In light of the ever-expanding market for wide bandgap semiconductors, II-VI, a prominent semiconductor and optoelectronics manufacturer, has entered into a new TAA with GE Research.
The agreement will enable II-VI, which plans to invest over $1 billion in SiC over the coming decade, to capitalize on lucrative new opportunities as it expands its wide bandgap footprint. GE will in turn leverage II-VI’s advancing power devices to benefit in numerous sectors, aviation chief among them.
A manufacturing oven at an II-VI Epiworks facility in Champaign, Ilinois. Image used courtesy of II-VI
This follow-up TAA builds on a previous agreement between the companies, struck in 2020, which allowed II-VI to license GE’s advanced semiconductor technology. It comes on the heels of II-VI achieving qualification of its 1200 V SiC MOSFET platform to the AEC-Q101 standard, and ahead of schedule. The company's quick pace of development is a credit to that ealier deal, said Sohail Khan, executive vice president of the company's New Ventures and Wide-Bandgap Electronics Technologies arm.
What's more, the company's new platform in fact exceeded the standard's requriements, with temperature capabilities of up to 200°C.
Why Silicon Carbide?
DC voltages cannot, of course, be fed into magnetic transformers to effect a change in voltage levels, a vital capability in many, if not most electronic systems. The DC must be switched on and off, creating pulsating DC, which will work in a manner similar to AC. The faster the DC is switched on and off, the higher the frequency of the transformer’s output. That, in turn, means that smaller, lighter filtering components will be needed to produce useful DC.

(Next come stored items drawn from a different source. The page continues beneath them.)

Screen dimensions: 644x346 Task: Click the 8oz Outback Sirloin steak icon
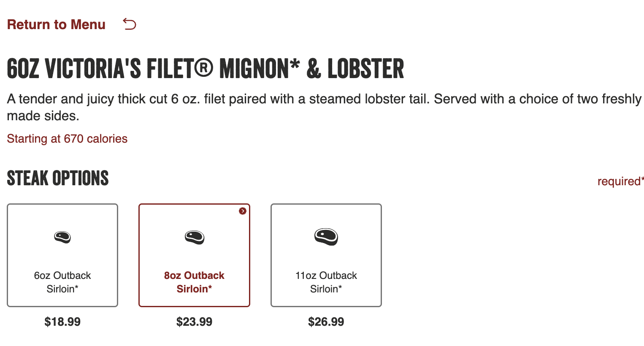coord(195,237)
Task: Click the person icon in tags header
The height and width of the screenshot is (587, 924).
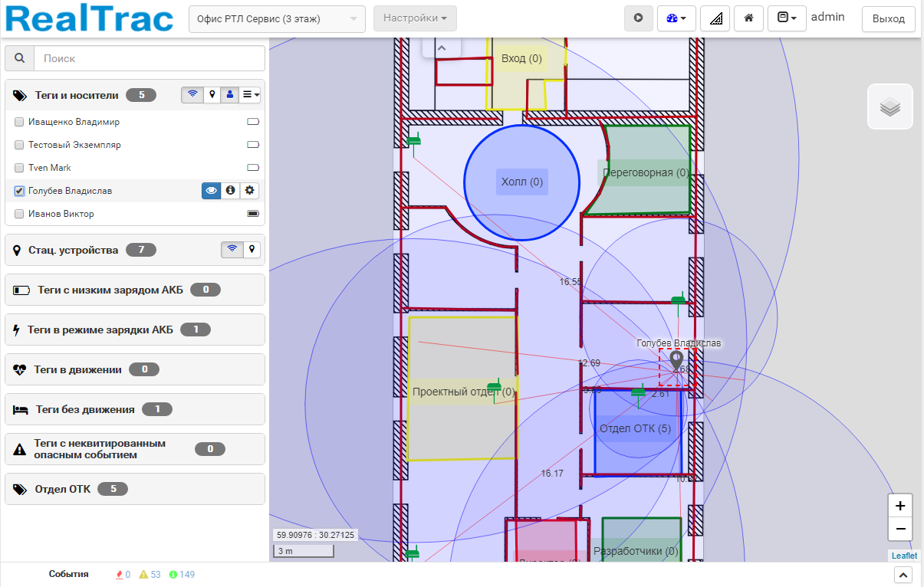Action: [229, 95]
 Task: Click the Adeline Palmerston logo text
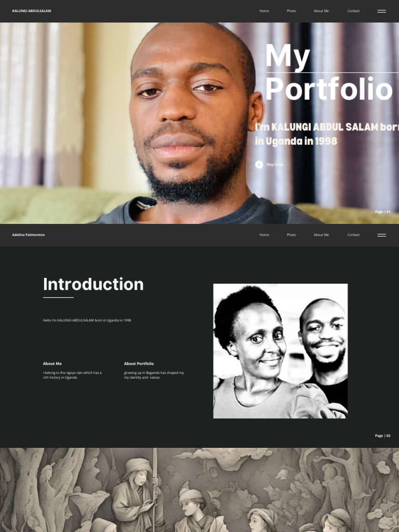click(29, 235)
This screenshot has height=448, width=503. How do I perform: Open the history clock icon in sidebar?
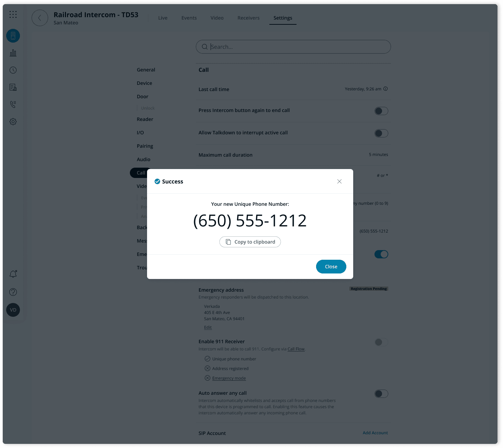tap(13, 70)
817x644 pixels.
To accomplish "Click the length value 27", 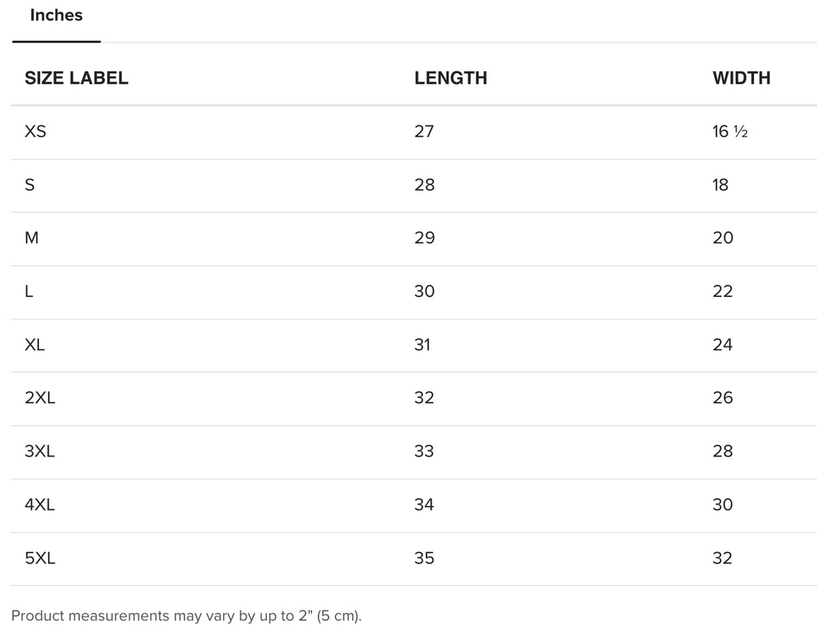I will (x=424, y=132).
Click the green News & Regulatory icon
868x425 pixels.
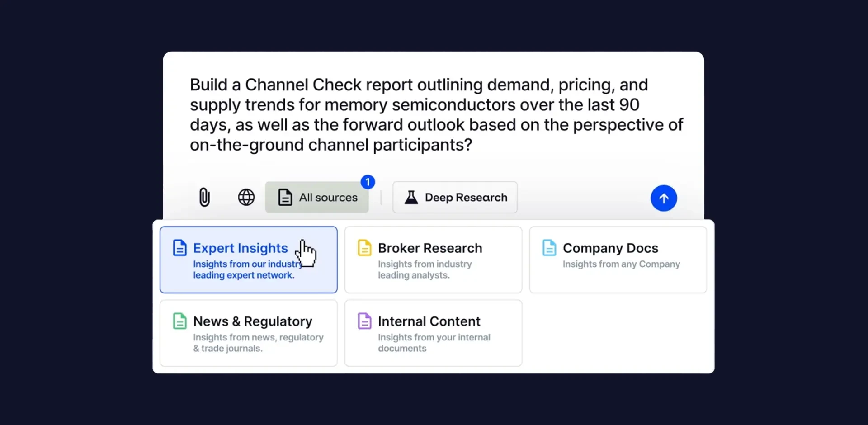point(180,321)
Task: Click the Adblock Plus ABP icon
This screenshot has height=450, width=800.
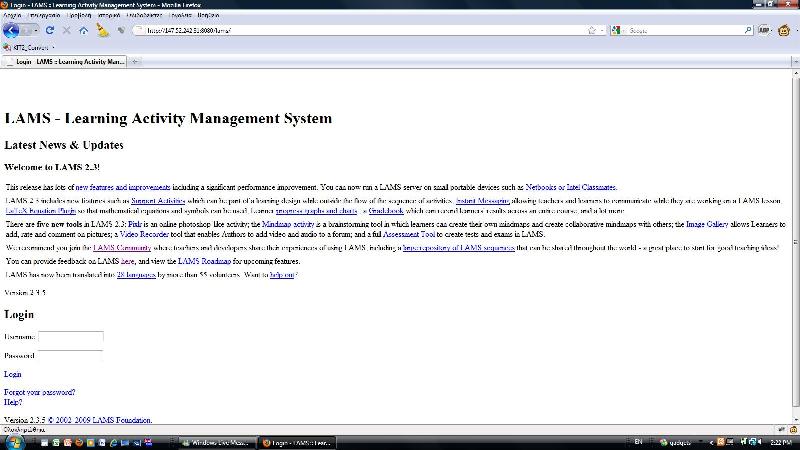Action: pyautogui.click(x=763, y=30)
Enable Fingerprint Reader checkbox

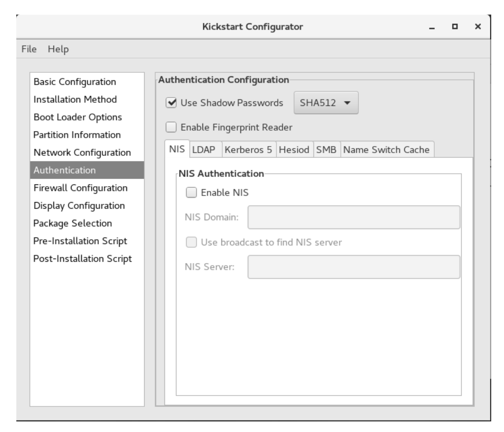(x=170, y=128)
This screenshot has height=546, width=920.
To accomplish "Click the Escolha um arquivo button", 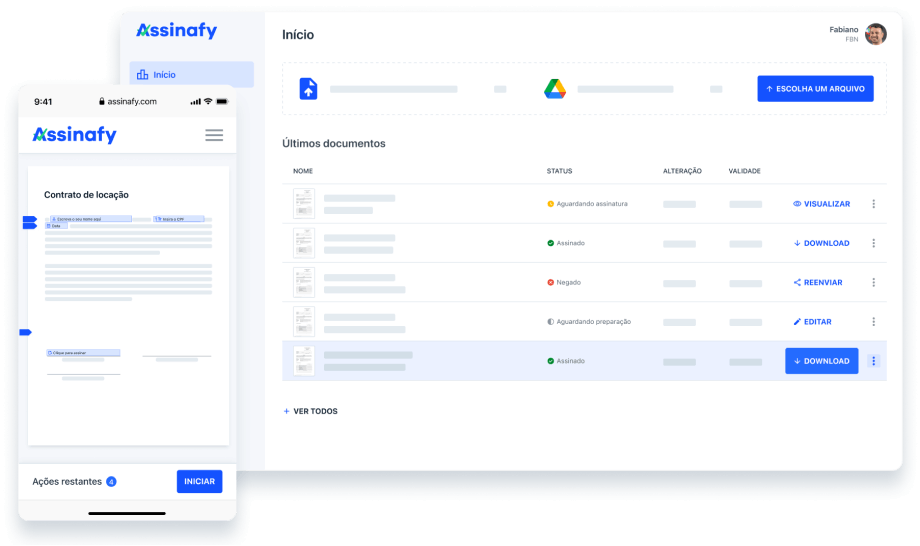I will point(815,89).
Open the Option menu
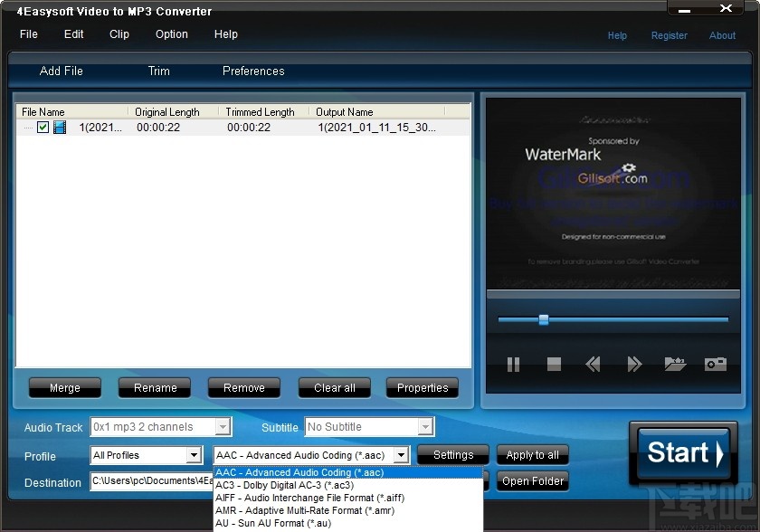Viewport: 760px width, 532px height. (171, 34)
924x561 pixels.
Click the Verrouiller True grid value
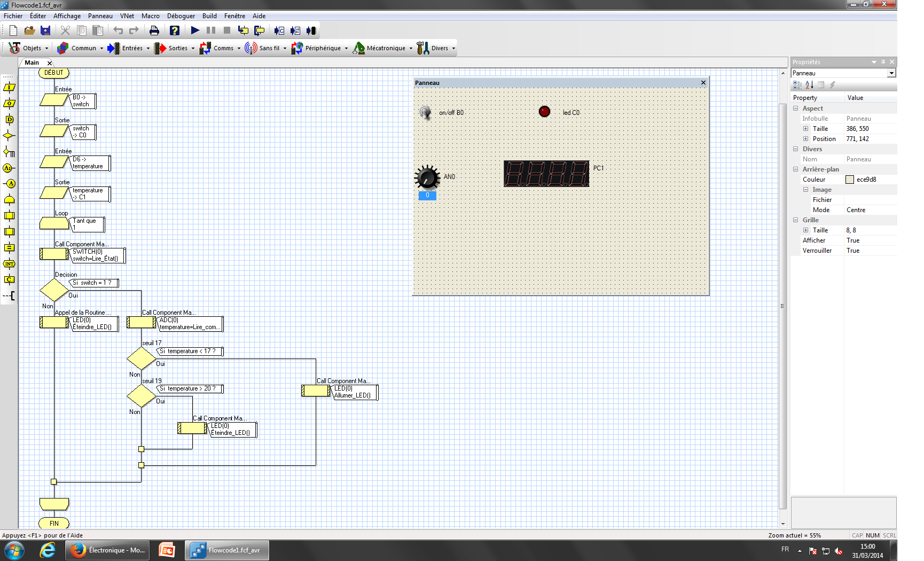point(853,251)
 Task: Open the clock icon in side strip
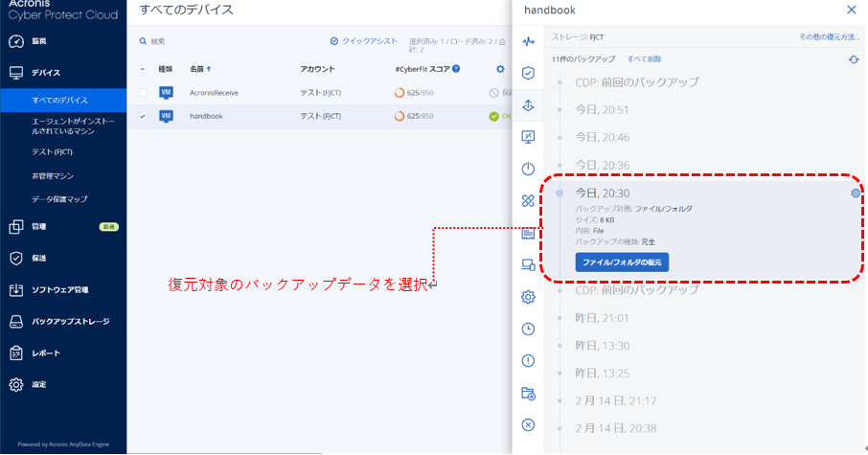point(528,329)
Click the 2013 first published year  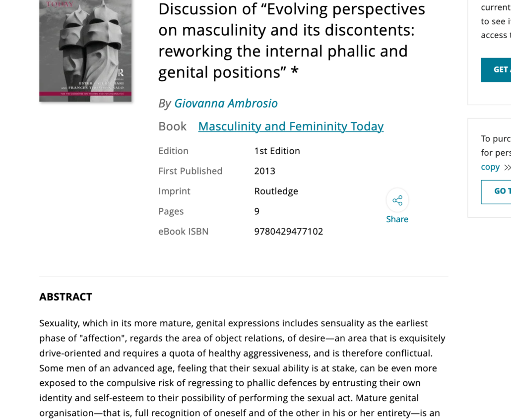tap(264, 171)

SiC devices can be switched on and off far faster than the legacy silicon (Si) devices that they will replace. Additionally, SiC devices feature lower “ON” resistances than Si devices do. That means fewer I2R power losses, and reduced need for heavy, bulky arrangements to deal with that potentially destructive heat. This has implications for, say, EV application, where manufacturers estimate that SiC power savings could extend range by roughly five to 10 percent.
Building on Wide Bandgap, Literally
II-VI is targeting the automotive, industrial and renewable energy markets. In April, the company doubled down on its commitment to SiC with a 50,000 square foot cleanroom expansion at its regional headquarters in Fuzhou, China. The completed facility will play a key role in II-VI’s plan to ramp its SiC substrate manufacturing capacity by five to 10 times over five years, the company said in its press release announcing the move.
II-VI's Asia regional headquarters in Fuzhou, China. Image used courtesy of II-VI
As for its new MOSFET platform, the company already offers sample dies, which are built on 150 mm SiC substrates. It expacts to offer packaged samples by the middle of 2022.
A Hot New Frontier
In its own right, GE expects its new SiC developments to enhance its widespread business, which includes medical imaging, renewable energy initiatives, and grid infrastructure. Beyond these ventures, GE is also utilizing its expanding SiC technology to support missions a bit farther from home.
In January, NASA awarded GE Research’s Electronics and Sensing team a $1.7 million grant, funneled through its High Operating Temperature Technology (HOTTech) program, to develop SiC-based photodiodes that can operate on the surface of Venus. There, temperatures routinely reach 500 ℃, about as hot as a wood-fired pizza oven.
Temperatures on Venus's surface are as hot as a wood-fired pizza oven. Image used courtesy of GE Research
Together with researchers from NASA’s Glenn Research Center in Cleveland, the GE Research team hopes to enable some delicious science. Utilizing its extensive background in photodiode production, it will build a UV imager that can survive Venus’s extreme temperatures, or at least long enough to study the composition of the planet’s surface and atmosphere.